如果你也需要空间中的解是O(1),你可以这样做(在我看来不太清楚):

int a[N] // This is the input
int products[N];

// Get the products below the current index
int p = 1;
for (int i = 0; i < N; ++i) {
    products[i] = p;
    p *= a[i];
}

// Get the products above the current index
p = 1;
for (int i = N - 1; i >= 0; --i) {
    products[i] *= p;
    p *= a[i];
}
{-
Recursive solution using sqrt(n) subsets. Runs in O(n).

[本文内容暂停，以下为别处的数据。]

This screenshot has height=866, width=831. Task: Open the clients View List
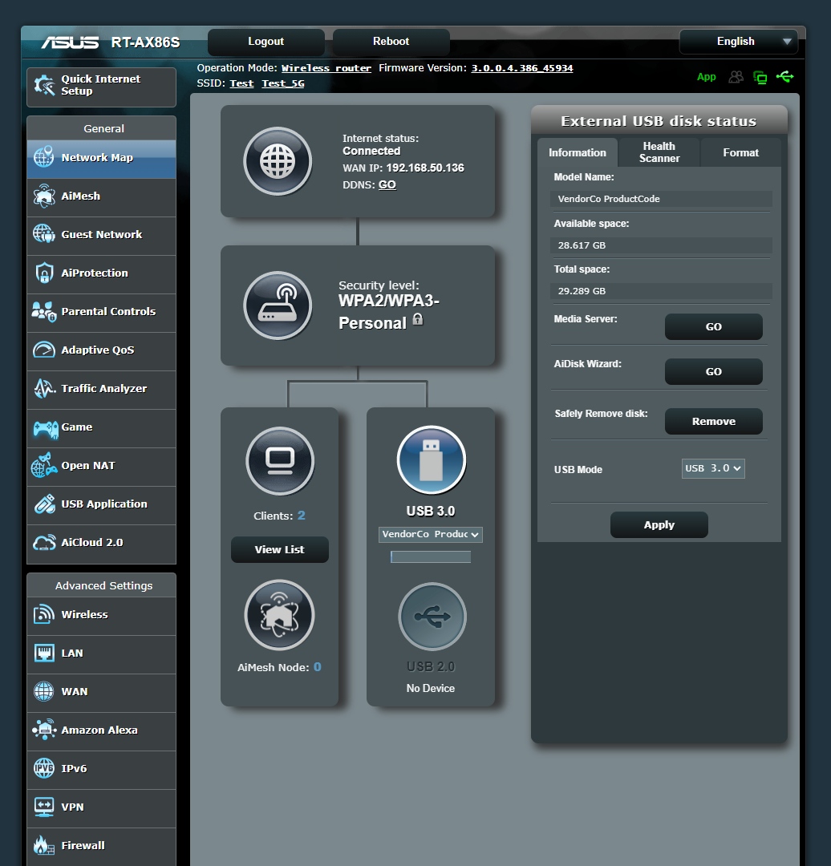click(279, 549)
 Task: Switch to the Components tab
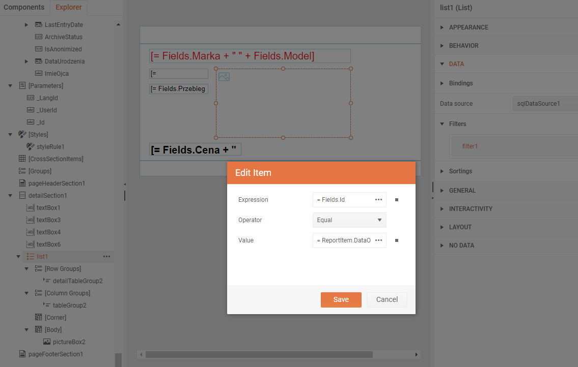[x=24, y=7]
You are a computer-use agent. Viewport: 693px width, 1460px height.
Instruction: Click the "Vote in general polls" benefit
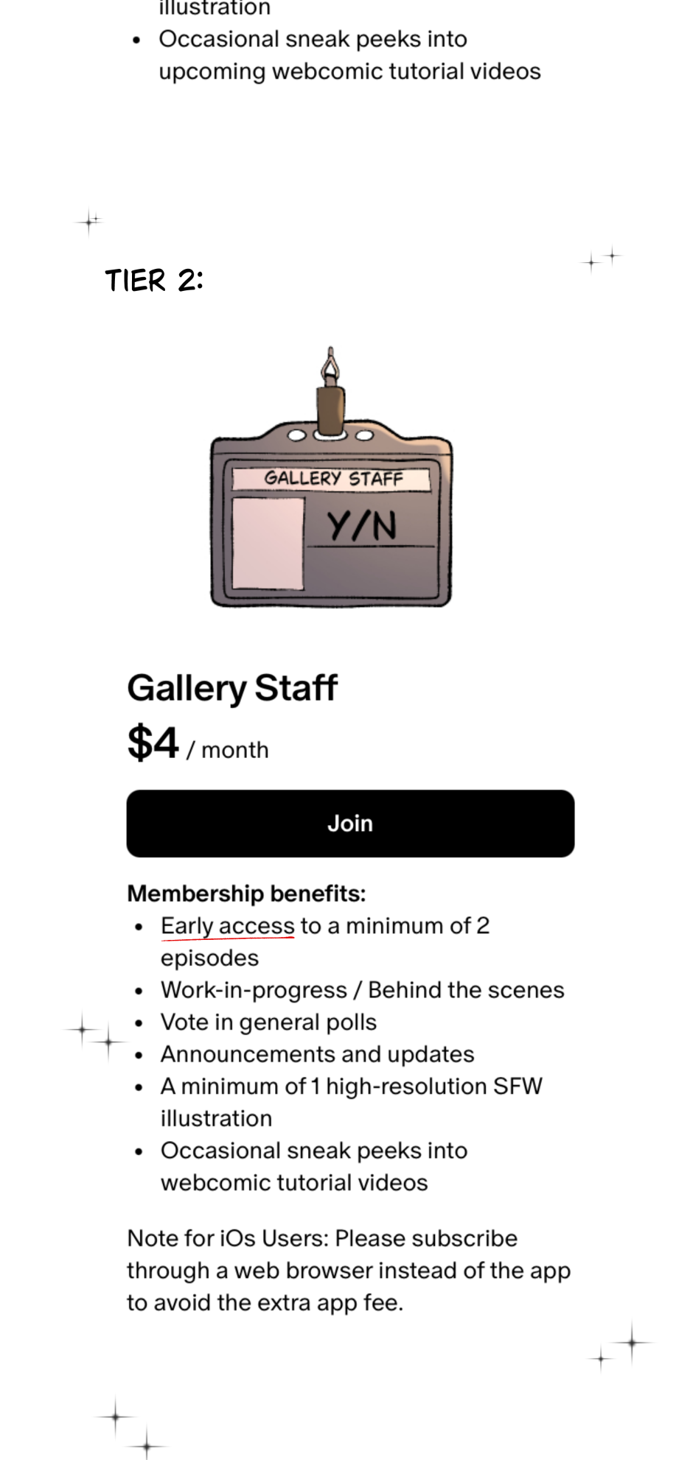click(x=268, y=1022)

Recursively computes the solution on sqrt(n) subsets of size sqrt(n). 
Then recurses on the product sum of each subset.
Then for each element in each subset, it computes the product with
the product sum of all other products.
Then flattens all subsets.

Recurrence on the run time is T(n) = sqrt(n)*T(sqrt(n)) + T(sqrt(n)) + n

Suppose that T(n) ≤ cn in O(n).

T(n) = sqrt(n)*T(sqrt(n)) + T(sqrt(n)) + n
    ≤ sqrt(n)*c*sqrt(n) + c*sqrt(n) + n
    ≤ c*n + c*sqrt(n) + n
    ≤ (2c+1)*n
    ∈ O(n)

Note that ceiling(sqrt(n)) can be computed using a binary search 
and O(logn) iterations, if the sqrt instruction is not permitted.
-}

otherProducts [] = []
otherProducts [x] = [1]
otherProducts [x,y] = [y,x]
otherProducts a = foldl' (++) [] $ zipWith (\s p -> map (*p) s) solvedSubsets subsetOtherProducts
    where 
      n = length a

      -- Subset size. Require that 1 < s < n.
      s = ceiling $ sqrt $ fromIntegral n

      solvedSubsets = map otherProducts subsets
      subsetOtherProducts = otherProducts $ map product subsets

      subsets = reverse $ loop a []
          where loop [] acc = acc
                loop a acc = loop (drop s a) ((take s a):acc)

还有一个O(N^(3/2))非最优解。不过,这很有趣。

首先预处理大小为N^0.5的每个部分乘法(这在O(N)时间复杂度中完成)。然后,计算每个数字的其他值的倍数可以在2*O(N^0.5)时间内完成(为什么?因为您只需要将其他((N^0.5) - 1)数字的最后一个元素相乘,并将结果与属于当前数字组的((N^0.5) - 1)数字相乘。对每一个数都这样做,可以得到O(N^(3/2))时间。

例子:

4, 6, 7, 2, 3, 1, 9, 5, 8

部分结果: 4*6*7 = 168 2*3*1 = 6 9*5*8 = 360

要计算3的值,需要将其他组的值乘以168*360,然后乘以2*1。